WHAT TO PRODUCE
In the rows below, copy out word for word the stretch from the line containing "The image size is (2576, 728)." through the line containing "What do you see at coordinates (2493, 421)", including both of those lines.

LISTED ENTRIES
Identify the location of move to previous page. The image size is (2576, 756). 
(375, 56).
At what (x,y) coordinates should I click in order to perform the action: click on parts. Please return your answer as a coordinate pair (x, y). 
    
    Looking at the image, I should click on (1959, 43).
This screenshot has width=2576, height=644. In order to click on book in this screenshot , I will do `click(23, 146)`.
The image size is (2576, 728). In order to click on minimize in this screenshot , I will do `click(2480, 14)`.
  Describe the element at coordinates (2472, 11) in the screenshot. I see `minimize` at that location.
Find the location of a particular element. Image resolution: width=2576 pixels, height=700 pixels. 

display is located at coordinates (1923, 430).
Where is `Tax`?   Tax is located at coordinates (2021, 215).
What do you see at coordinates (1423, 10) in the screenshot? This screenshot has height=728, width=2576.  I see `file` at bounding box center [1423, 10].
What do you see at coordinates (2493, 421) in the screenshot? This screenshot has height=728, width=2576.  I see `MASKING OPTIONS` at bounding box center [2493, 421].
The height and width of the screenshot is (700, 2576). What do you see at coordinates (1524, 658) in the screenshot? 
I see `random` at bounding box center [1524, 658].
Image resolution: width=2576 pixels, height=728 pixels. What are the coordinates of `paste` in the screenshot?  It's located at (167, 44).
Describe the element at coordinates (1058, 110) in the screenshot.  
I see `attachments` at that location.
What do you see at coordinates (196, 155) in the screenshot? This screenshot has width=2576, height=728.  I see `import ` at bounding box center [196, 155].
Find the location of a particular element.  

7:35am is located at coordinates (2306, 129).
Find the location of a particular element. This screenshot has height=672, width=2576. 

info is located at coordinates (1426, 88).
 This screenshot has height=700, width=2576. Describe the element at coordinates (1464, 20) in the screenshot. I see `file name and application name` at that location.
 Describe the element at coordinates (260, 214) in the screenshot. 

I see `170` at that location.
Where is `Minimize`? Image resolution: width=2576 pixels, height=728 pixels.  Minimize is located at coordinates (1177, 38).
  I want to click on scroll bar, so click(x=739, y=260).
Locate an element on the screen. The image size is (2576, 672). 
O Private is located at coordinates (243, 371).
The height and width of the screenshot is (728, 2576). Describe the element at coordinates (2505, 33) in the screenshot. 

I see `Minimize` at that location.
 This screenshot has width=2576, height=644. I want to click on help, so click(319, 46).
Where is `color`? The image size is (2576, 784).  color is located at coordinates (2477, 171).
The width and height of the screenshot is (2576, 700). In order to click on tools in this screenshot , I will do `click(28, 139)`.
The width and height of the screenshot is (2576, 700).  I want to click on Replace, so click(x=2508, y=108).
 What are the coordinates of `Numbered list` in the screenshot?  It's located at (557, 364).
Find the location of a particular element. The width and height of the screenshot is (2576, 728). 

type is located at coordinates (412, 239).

SOLUTION
The image size is (2576, 728). In order to click on minimize in this screenshot , I will do `click(2480, 14)`.
  Describe the element at coordinates (2472, 11) in the screenshot. I see `minimize` at that location.
Find the location of a particular element. Image resolution: width=2576 pixels, height=700 pixels. 

display is located at coordinates (1923, 430).
Where is `Tax`?   Tax is located at coordinates (2021, 215).
What do you see at coordinates (1423, 10) in the screenshot? This screenshot has height=728, width=2576.  I see `file` at bounding box center [1423, 10].
What do you see at coordinates (2493, 421) in the screenshot? This screenshot has height=728, width=2576.  I see `MASKING OPTIONS` at bounding box center [2493, 421].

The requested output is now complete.